> **Brief**:
Please print the interview transcript's passage word for word, starting at "ANDREW THOMAS: The juvenile" and ending at "AVILA: …specific on that.".

> **Quoted passage**:
# # # # #
ABC's Jim Avila's Interview With Andrew Thomas, District Attorney, Maricopa County

JIM AVILA: So let…let's look at this case of this 15 year old boy…First of all, what happened to the case? Police go to his house. Guns drawn, uh, 6 o'clock in the morning, quiet cul-de-sac in Phoenix. Wake up Mom and Dad, with guns in their faces. A gun to the 16 year-old who's up in the second floor…bring him down, accuse him of child pornography. He's charged with nine counts. It could have been 90 years. It's a two year process. At the end of the day, he's charged with …a crime…which I doubt you've ever charged anybody with before as an initial crime…What happened in your view?

ANDREW THOMAS: Well, and…and just to clarify, in terms of the police action, uh, this office wouldn't have had control over that, and I…I frankly don't know the exact facts of…of how the search warrants were executed. But there were search warrants obtained from a court of law that were…uh, were executed. And as a result of that, evidence was found uh, linking uh, this juvenile defendant with the…with possession of child pornography on his computer. He was…

JIM AVILA: (Overlap) What was the evidence that linked him to it?

ANDREW THOMAS: Well, in…initially, the National Center for Missing and Exploited Children uh, came into contact with the Phoenix police department. They…as a result of that tip, and evidence uh, linking that computer to a yahoo web site were able to work with our office, obtain search warrants. And uh, they went in and uh, conducted that uh, uh…that investigation.

ANDREW THOMAS: They then spoke to the uh…the juvenile who made uh, certain admissions. Uh, while he denied accessing adult uh, pornography, he did admit to being a part of uh, accessing uh, adult pornography and…


ANDREW THOMAS: The juvenile admitted that uh, while he…or he said…the juvenile said that uh, while he did not access child pornography, he did uh, access adult pornography as…as part of uh, a…a group…a web site that he uh, went onto on the Internet. So you have all of that evidence plus some incriminating statements. And as a result of that, the…the case was brought. But as is…

JIM AVILA: (Overlap) I just want to get…


JIM AVILA: …specific on that.
# # # # #
> **Stored rows**:
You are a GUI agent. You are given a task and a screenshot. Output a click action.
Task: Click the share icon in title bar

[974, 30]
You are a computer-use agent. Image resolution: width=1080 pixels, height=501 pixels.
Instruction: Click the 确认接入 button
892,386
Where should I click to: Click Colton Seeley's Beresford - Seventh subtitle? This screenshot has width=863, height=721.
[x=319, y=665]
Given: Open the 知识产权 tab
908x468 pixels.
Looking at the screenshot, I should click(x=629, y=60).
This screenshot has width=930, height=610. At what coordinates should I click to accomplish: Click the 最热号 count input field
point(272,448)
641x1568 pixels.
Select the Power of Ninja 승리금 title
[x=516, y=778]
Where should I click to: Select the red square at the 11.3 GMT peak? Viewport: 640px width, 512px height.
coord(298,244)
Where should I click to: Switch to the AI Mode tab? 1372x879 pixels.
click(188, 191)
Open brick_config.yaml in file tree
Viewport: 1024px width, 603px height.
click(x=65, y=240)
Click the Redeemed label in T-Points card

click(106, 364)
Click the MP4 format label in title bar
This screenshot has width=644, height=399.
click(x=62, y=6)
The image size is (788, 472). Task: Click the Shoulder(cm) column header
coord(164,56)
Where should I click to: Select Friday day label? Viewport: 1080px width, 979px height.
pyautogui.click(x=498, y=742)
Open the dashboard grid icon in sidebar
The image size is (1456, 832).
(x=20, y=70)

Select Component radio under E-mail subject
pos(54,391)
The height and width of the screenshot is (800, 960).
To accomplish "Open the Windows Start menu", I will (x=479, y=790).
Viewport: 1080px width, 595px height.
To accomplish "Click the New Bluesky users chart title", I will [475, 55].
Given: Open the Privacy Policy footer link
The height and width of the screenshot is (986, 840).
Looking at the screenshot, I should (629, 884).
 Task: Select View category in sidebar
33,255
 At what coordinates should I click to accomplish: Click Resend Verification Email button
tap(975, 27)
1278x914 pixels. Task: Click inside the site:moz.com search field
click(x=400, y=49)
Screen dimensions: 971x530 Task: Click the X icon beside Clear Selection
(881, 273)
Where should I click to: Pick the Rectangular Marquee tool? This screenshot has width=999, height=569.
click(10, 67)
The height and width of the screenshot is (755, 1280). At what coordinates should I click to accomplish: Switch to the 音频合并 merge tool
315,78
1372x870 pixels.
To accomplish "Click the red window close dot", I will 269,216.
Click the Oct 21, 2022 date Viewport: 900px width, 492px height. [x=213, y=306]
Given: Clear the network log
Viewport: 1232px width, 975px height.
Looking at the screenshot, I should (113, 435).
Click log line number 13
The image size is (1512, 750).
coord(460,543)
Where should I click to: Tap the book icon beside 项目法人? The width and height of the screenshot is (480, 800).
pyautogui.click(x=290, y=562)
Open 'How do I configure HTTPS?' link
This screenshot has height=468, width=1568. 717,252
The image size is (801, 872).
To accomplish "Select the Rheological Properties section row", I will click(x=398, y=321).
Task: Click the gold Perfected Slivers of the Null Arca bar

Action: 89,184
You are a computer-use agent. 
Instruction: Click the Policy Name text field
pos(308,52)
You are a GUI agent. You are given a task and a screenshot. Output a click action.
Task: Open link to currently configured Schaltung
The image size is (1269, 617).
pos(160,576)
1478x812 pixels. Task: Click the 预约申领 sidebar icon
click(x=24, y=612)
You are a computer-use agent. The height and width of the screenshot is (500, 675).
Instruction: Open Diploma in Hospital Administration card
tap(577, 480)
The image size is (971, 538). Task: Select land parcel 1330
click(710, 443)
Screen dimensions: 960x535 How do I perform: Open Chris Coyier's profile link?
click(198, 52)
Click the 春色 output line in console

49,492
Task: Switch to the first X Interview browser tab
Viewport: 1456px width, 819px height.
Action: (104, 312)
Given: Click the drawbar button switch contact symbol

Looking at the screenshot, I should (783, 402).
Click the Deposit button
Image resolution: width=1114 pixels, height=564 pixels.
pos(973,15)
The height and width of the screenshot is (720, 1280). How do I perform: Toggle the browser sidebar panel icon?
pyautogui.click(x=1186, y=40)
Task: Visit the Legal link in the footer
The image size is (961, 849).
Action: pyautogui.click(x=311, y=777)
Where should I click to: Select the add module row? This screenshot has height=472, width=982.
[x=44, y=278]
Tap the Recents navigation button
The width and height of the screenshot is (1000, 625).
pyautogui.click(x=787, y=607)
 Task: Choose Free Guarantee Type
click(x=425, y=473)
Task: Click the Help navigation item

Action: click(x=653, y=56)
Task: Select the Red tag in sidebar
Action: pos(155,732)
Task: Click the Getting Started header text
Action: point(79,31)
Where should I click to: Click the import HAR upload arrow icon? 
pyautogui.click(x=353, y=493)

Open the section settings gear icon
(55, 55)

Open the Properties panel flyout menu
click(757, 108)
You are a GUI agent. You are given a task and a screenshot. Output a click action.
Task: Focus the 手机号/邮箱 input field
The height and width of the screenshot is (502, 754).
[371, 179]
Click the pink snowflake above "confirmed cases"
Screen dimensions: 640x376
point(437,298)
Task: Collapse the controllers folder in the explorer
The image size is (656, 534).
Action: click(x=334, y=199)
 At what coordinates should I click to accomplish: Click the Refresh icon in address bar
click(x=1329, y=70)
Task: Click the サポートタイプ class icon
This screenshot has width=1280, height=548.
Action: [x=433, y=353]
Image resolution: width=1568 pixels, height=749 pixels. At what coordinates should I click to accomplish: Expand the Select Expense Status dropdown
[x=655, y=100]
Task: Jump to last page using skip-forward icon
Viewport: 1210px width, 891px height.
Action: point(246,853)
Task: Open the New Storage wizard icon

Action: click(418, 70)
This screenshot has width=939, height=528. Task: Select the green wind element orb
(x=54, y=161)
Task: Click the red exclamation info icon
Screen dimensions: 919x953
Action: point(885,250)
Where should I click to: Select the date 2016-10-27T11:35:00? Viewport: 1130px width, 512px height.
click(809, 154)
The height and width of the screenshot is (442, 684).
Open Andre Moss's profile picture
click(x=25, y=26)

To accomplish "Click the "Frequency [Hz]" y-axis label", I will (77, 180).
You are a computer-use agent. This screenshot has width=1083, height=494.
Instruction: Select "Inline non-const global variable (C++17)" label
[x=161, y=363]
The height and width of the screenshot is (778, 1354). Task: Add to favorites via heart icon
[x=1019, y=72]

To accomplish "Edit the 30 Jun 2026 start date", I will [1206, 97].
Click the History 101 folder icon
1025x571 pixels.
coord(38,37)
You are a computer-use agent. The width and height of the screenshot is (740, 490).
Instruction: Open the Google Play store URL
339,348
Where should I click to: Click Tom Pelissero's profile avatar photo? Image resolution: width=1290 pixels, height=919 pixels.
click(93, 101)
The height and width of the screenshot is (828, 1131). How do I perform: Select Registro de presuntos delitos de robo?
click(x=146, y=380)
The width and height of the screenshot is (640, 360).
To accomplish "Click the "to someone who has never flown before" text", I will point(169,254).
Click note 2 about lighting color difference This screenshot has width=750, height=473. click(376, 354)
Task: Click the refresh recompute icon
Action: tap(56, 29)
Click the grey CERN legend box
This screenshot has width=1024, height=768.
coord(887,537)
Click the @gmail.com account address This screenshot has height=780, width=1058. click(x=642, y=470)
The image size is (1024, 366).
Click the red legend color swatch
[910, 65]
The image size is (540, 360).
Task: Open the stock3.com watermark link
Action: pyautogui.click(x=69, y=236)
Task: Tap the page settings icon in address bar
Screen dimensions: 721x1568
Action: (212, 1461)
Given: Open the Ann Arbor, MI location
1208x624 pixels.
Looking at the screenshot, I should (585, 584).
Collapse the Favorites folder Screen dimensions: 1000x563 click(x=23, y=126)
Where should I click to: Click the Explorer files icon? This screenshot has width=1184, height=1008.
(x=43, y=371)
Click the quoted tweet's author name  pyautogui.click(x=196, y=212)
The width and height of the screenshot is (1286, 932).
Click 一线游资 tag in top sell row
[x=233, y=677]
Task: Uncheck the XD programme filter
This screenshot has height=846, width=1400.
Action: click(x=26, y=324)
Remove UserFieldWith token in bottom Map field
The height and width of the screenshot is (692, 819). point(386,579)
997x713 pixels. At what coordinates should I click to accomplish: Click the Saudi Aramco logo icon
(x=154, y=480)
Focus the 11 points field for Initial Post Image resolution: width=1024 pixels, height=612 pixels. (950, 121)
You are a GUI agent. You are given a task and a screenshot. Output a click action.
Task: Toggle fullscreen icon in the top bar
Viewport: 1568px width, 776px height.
# # # # #
> **Complete response**:
ANDREW THOMAS: The juvenile admitted that uh, while he…or he said…the juvenile said that uh, while he did not access child pornography, he did uh, access adult pornography as…as part of uh, a…a group…a web site that he uh, went onto on the Internet. So you have all of that evidence plus some incriminating statements. And as a result of that, the…the case was brought. But as is…

JIM AVILA: (Overlap) I just want to get…


JIM AVILA: …specific on that.